Peut-être la maison affirme-t-elle avec encore plus de force les liens qui unissent l'homme au milieu physique: l'habitation de Mḥarda محردة avec ses sous-sols voûtés diffère des cubes de Sqaylbīya السقيلبيّة, et ceux-ci n'offrent aucune ressemblance avec les cases ovales des villages lacustres.

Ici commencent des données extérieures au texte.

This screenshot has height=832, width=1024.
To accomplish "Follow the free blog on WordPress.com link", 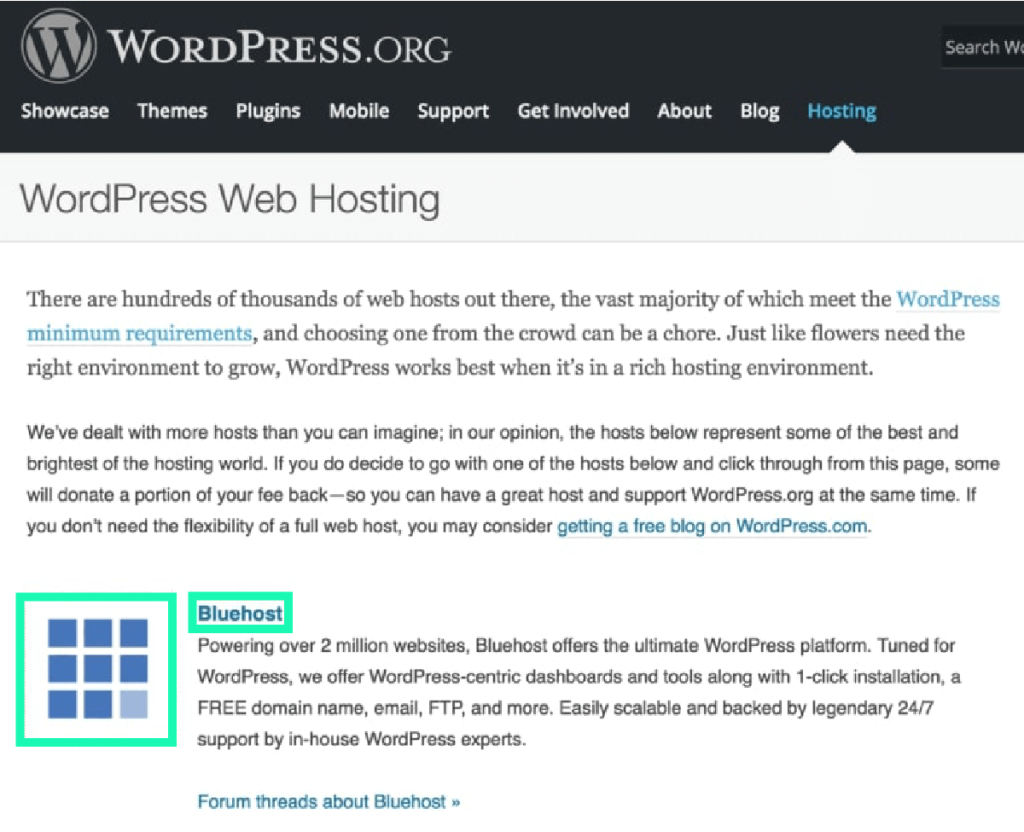I will coord(712,526).
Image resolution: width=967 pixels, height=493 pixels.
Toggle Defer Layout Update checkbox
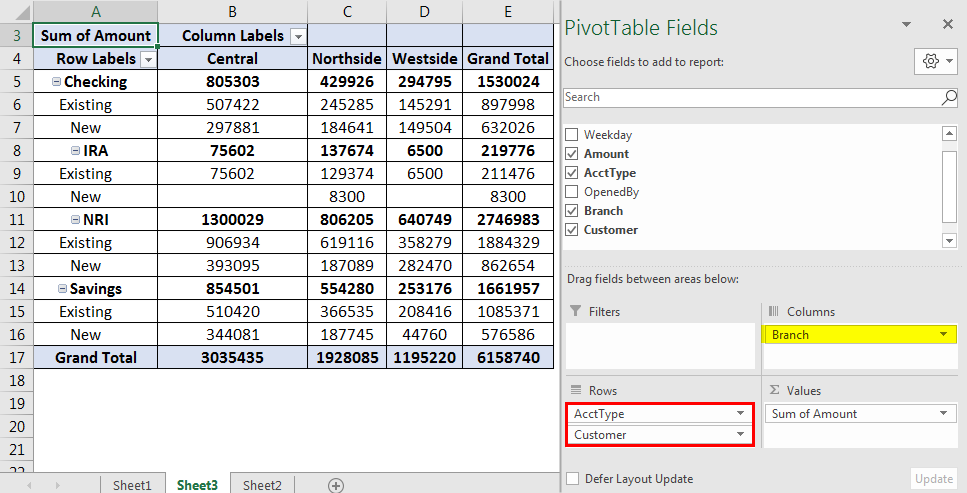point(572,479)
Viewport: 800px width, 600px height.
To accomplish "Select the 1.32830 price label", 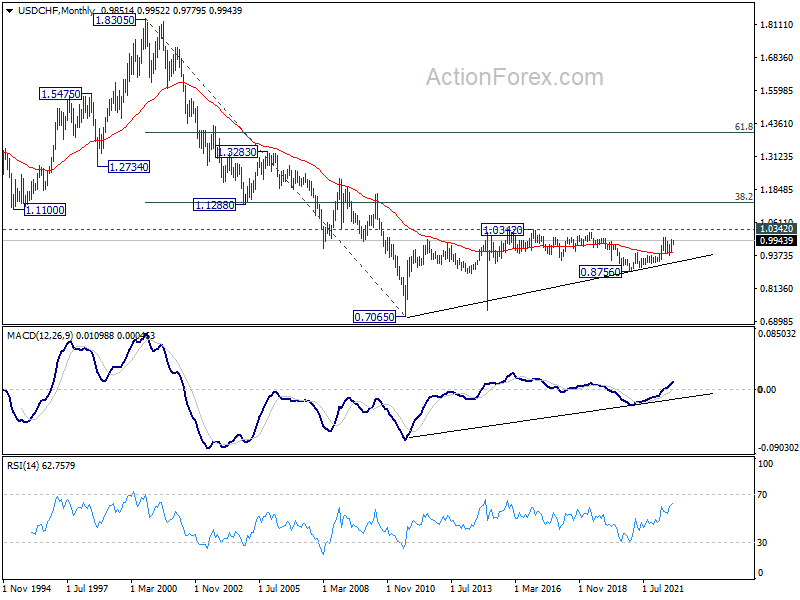I will click(237, 152).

Facteurs géographiques et facteurs historiques s'unissent pour nous permettre de comprendre les populations actuellement fixées dans le Ġāb et vivant de ses ressources: culture, élevage et pêche. Ils marquent cette région d'une forte originalité par rapport aux provinces voisines; forte originalité qui résulte autant de la structure de cette zone effondrée que de la mosaïque des populations qui y vivent (*).